THE TASK:
What lines in the material hold the string "link"? Return every one of them.
*** RECORD EXTRACTS Section Begins ***
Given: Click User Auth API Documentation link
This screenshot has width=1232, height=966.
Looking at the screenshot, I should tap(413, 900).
*** RECORD EXTRACTS Section Ends ***
*** RECORD EXTRACTS Section Begins ***
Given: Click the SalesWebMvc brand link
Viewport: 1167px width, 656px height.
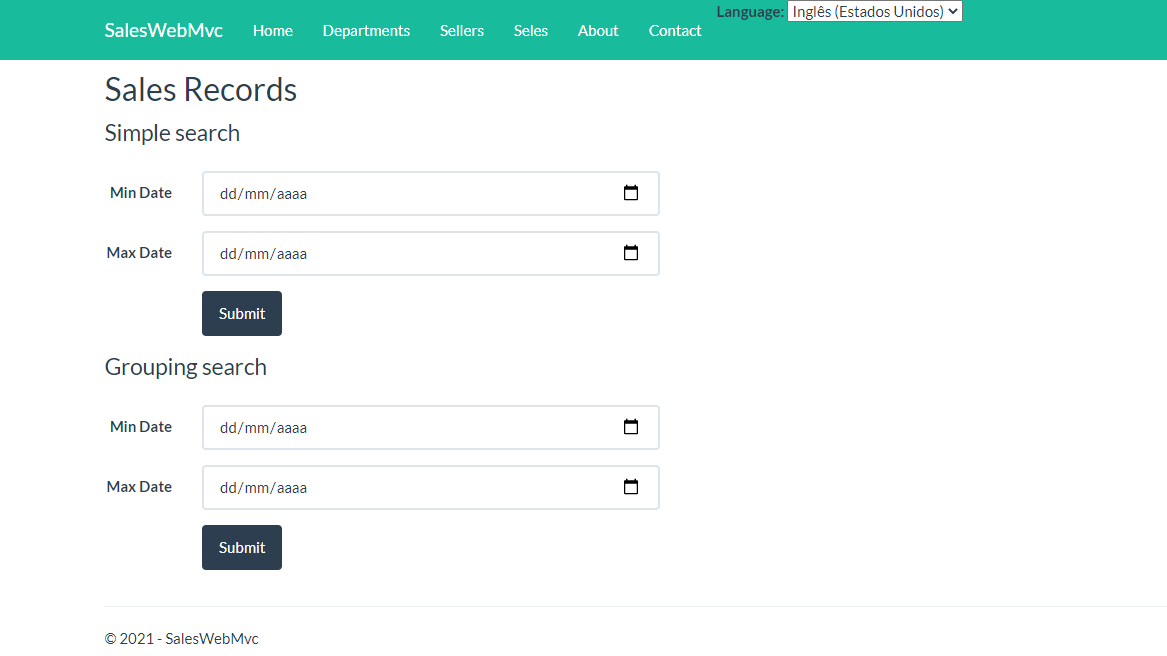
*** RECORD EXTRACTS Section Ends ***
*** RECORD EXTRACTS Section Begins ***
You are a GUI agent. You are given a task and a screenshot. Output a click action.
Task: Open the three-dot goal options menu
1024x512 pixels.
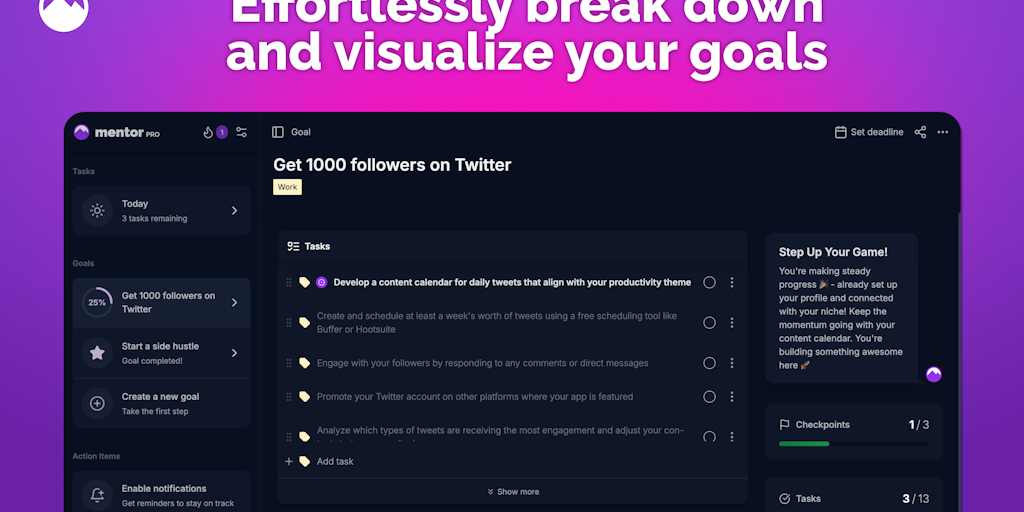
*** RECORD EXTRACTS Section Ends ***
WRITTEN SOLUTION:
Given: Click User Auth API Documentation link
Given: Click the SalesWebMvc brand link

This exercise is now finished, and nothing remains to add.